About this exercise. Go through the records, and copy each line in which the string "will" is present.

=======

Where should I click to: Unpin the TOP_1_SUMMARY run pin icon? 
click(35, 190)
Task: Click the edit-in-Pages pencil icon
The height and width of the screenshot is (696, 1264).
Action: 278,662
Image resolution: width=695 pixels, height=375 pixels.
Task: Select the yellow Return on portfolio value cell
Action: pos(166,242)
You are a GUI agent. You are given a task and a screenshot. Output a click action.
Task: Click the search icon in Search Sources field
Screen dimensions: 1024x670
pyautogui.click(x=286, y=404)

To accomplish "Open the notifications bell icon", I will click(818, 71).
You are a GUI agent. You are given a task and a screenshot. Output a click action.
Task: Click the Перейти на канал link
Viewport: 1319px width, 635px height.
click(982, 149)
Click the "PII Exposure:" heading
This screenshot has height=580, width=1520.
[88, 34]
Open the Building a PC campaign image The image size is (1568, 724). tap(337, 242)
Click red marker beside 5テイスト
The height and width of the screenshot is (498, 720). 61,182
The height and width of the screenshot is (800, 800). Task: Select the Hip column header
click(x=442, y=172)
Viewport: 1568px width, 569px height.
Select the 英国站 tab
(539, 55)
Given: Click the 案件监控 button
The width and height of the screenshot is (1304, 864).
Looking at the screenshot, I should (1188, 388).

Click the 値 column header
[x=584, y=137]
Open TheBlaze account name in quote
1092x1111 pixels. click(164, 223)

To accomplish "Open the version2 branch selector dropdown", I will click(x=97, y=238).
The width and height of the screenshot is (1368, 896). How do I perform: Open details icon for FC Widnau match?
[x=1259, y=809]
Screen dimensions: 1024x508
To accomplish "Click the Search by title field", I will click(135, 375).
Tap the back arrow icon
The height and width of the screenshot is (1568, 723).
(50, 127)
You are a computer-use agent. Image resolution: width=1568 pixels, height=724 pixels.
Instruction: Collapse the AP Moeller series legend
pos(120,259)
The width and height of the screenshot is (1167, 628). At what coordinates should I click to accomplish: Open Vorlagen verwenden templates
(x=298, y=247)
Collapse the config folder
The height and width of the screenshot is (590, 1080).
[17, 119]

=======

Expected output.
To accomplish "Open the notifications bell icon", I will click(818, 71).
To accomplish "Open the version2 branch selector dropdown", I will click(x=97, y=238).
To accomplish "Click the Search by title field", I will click(135, 375).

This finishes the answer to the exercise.